Il ne sert pas l’intrigue en elle-même. Il s’agit d’un élément perdu dans la masse, qui se désactive lors du final pour laisser la place à un autre choix, dicté par les émotions de l’héroïne, au point qu’il aurait pu ne pas être présent du tout finalement.

Et ça m’a déçue parce que l’auteur entrebâille des portes sans aller plus loin au point que les lecteurs inattentifs reposeront ce livre en se disant qu’ils ont lu le script d’un épisode sympa d’une série américaine standard. La subtilité des questionnements relevée par certains blogueurs est, selon moi, justement trop subtile pour avoir un réel impact. Évidemment qu’on lit une critique sociale sur ce que l’humanité pourrait devenir dans un futur proche. Et évidemment que la question des émotions humaines face à la froideur logique des machines est importante. Mais ce n’est pas le thème central du Regard qui se contente d’être une novella policière classique. Du moins, c’est ainsi que je l’ai ressenti.

Classique mais efficace. Ken Liu utilise l’alternance des points de vue pour emmener son lecteur tantôt dans la psychologie de Ruth, tantôt dans celle du Surveillant alias le coupable. Ruth est une ancienne flic dont on ressent bien les douleurs et la culpabilité. Son passé aussi est plutôt classique, elle remplit son rôle d’archétype en restant convaincante. Tout comme le Surveillant. Il ne tue pas pour le plaisir, il préfère ressentir le pouvoir sous toutes ses formes. Surtout en dénichant des informations sur des personnes hautes placées qu’il va ensuite faire chanter. Classique, une fois de plus, mais il a le mérite d’incarner les dérives d’un système déjà bien mis en place. L’effet est efficace et rendra le lecteur paranoïaque sur du plus ou moins long terme.

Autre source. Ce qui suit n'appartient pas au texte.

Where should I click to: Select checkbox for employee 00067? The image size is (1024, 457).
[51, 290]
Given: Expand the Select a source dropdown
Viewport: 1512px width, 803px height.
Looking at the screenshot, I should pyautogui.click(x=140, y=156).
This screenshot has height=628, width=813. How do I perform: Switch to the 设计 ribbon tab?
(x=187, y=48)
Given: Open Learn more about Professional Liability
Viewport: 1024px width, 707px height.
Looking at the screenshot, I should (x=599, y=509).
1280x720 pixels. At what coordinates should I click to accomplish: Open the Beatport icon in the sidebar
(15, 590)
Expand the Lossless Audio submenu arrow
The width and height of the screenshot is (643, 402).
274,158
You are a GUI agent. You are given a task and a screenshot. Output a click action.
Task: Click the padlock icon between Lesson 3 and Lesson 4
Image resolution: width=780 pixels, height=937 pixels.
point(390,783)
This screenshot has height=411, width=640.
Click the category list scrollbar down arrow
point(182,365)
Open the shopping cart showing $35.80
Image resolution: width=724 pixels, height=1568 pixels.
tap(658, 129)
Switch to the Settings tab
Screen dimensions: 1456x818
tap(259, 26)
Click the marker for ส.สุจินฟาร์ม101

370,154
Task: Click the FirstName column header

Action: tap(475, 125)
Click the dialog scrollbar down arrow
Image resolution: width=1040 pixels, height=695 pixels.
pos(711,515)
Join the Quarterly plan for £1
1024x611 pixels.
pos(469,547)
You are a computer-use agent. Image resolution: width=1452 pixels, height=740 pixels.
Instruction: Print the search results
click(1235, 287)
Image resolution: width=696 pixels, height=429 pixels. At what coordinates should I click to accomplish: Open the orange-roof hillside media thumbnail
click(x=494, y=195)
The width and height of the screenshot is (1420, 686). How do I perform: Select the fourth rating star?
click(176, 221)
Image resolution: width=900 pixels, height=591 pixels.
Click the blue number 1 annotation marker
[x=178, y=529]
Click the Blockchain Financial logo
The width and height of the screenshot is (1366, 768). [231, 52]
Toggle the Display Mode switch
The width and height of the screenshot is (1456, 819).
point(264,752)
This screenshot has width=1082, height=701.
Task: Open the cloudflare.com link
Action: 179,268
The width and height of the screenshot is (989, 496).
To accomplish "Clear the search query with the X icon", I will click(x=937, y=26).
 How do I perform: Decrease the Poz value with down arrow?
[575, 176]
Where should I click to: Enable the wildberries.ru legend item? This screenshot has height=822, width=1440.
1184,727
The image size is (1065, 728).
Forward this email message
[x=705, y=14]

On pourrait croire que je n’ai pas aimé cette novella mais c’est tout le contraire. J’ai apprécié ce premier contact bien que son texte ne m’ait pas transcendée. J’ai lu que d’autres nouvelles ou recueils valaient davantage le détour donc je ne vais pas stopper ici ma découverte de l’auteur. Le Regard a l’avantage de se lire d’une traite, un peu comme on regarde une rediffusion de sa série préférée confortablement installé dans le canapé. On n’a pas conscience de tourner les pages au point que quand le final arrive, on s’attend à au moins un épilogue… Mais non. C’est aussi brutal qu’une coupure de courant et c’est probablement voulu par l’auteur.

En bref, le Regard est un texte à la construction plutôt classique en terme d’enquête policière avec des personnages archétypaux qui servent le récit. À mon goût, Ken Liu ne pousse pas suffisamment ses thématiques mais propose quand même un page-turner efficace. Une agréable découverte.